_Requirement_.
Return the material unaltered, line by line.

_Material for the task_.
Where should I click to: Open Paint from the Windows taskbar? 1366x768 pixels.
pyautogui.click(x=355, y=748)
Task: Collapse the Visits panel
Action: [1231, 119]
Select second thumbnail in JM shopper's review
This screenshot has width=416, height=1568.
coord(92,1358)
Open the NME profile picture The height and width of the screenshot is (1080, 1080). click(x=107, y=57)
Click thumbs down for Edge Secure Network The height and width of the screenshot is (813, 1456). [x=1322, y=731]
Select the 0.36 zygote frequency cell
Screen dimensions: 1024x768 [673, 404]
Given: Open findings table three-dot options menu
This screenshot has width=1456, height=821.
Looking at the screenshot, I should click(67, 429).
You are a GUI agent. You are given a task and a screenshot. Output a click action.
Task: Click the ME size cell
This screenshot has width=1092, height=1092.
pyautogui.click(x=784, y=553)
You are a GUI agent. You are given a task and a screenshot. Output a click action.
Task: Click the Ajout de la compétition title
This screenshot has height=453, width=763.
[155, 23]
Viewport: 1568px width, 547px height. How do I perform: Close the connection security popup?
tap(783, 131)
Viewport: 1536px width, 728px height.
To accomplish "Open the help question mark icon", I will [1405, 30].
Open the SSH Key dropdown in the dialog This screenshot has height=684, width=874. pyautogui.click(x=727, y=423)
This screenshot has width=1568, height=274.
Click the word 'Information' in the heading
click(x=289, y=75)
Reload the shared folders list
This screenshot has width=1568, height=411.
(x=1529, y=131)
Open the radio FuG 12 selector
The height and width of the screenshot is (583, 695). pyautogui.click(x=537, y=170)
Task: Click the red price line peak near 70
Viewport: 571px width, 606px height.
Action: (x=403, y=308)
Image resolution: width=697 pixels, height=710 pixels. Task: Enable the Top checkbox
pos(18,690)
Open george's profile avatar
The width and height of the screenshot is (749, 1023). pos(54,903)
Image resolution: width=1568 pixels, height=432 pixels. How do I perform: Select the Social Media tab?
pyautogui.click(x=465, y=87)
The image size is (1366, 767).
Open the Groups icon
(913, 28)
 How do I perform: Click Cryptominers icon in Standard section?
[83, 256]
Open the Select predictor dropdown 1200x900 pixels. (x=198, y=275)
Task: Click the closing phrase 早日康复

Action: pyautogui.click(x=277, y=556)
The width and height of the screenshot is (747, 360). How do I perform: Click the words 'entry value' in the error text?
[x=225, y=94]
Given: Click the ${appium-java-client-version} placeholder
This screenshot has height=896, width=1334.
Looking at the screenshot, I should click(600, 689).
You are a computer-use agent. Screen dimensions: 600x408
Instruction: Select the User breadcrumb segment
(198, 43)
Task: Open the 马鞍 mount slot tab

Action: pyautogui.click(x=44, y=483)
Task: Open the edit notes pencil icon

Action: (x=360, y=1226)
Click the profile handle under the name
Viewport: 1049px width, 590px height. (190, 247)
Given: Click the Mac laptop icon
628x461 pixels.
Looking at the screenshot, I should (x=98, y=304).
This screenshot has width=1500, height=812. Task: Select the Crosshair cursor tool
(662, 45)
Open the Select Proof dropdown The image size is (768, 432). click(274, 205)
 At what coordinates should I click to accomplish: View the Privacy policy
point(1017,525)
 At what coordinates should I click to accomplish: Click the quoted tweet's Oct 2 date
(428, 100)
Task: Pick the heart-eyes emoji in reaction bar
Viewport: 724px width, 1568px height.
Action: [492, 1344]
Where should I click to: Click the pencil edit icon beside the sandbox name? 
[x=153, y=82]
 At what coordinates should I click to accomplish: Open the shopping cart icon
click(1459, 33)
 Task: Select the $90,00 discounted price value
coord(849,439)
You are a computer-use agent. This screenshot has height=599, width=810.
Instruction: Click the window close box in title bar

_Solution to this problem_.
Where should I click to: Open Paint from the Windows taskbar? 1366x768 pixels.
pyautogui.click(x=355, y=748)
Task: Collapse the Visits panel
Action: [1231, 119]
Select second thumbnail in JM shopper's review
This screenshot has width=416, height=1568.
coord(92,1358)
Open the NME profile picture The height and width of the screenshot is (1080, 1080). click(x=107, y=57)
Click thumbs down for Edge Secure Network The height and width of the screenshot is (813, 1456). [x=1322, y=731]
Select the 0.36 zygote frequency cell
Screen dimensions: 1024x768 [673, 404]
Given: Open findings table three-dot options menu
This screenshot has width=1456, height=821.
Looking at the screenshot, I should click(67, 429).
You are a GUI agent. You are given a task and a screenshot. Output a click action.
Task: Click the ME size cell
This screenshot has width=1092, height=1092.
pyautogui.click(x=784, y=553)
You are a GUI agent. You are given a task and a screenshot. Output a click action.
Task: Click the Ajout de la compétition title
This screenshot has height=453, width=763.
[155, 23]
Viewport: 1568px width, 547px height. How do I perform: Close the connection security popup?
tap(783, 131)
Viewport: 1536px width, 728px height.
To accomplish "Open the help question mark icon", I will [1405, 30].
Open the SSH Key dropdown in the dialog This screenshot has height=684, width=874. pyautogui.click(x=727, y=423)
This screenshot has width=1568, height=274.
Click the word 'Information' in the heading
click(x=289, y=75)
Reload the shared folders list
This screenshot has width=1568, height=411.
(x=1529, y=131)
Open the radio FuG 12 selector
The height and width of the screenshot is (583, 695). pyautogui.click(x=537, y=170)
Task: Click the red price line peak near 70
Viewport: 571px width, 606px height.
Action: (x=403, y=308)
Image resolution: width=697 pixels, height=710 pixels. Task: Enable the Top checkbox
pos(18,690)
Open george's profile avatar
The width and height of the screenshot is (749, 1023). pos(54,903)
Image resolution: width=1568 pixels, height=432 pixels. How do I perform: Select the Social Media tab?
pyautogui.click(x=465, y=87)
The image size is (1366, 767).
Open the Groups icon
(913, 28)
 How do I perform: Click Cryptominers icon in Standard section?
[83, 256]
Open the Select predictor dropdown 1200x900 pixels. (x=198, y=275)
Task: Click the closing phrase 早日康复

Action: pyautogui.click(x=277, y=556)
The width and height of the screenshot is (747, 360). How do I perform: Click the words 'entry value' in the error text?
[x=225, y=94]
Given: Click the ${appium-java-client-version} placeholder
This screenshot has height=896, width=1334.
Looking at the screenshot, I should click(600, 689).
You are a computer-use agent. Screen dimensions: 600x408
Instruction: Select the User breadcrumb segment
(198, 43)
Task: Open the 马鞍 mount slot tab

Action: pyautogui.click(x=44, y=483)
Task: Open the edit notes pencil icon

Action: (x=360, y=1226)
Click the profile handle under the name
Viewport: 1049px width, 590px height. (190, 247)
Given: Click the Mac laptop icon
628x461 pixels.
Looking at the screenshot, I should (x=98, y=304).
This screenshot has width=1500, height=812. Task: Select the Crosshair cursor tool
(662, 45)
Open the Select Proof dropdown The image size is (768, 432). click(274, 205)
 At what coordinates should I click to accomplish: View the Privacy policy
point(1017,525)
 At what coordinates should I click to accomplish: Click the quoted tweet's Oct 2 date
(428, 100)
Task: Pick the heart-eyes emoji in reaction bar
Viewport: 724px width, 1568px height.
Action: [492, 1344]
Where should I click to: Click the pencil edit icon beside the sandbox name? 
[x=153, y=82]
 At what coordinates should I click to accomplish: Open the shopping cart icon
click(1459, 33)
 Task: Select the $90,00 discounted price value
coord(849,439)
You are a computer-use agent. This screenshot has height=599, width=810.
Instruction: Click the window close box in title bar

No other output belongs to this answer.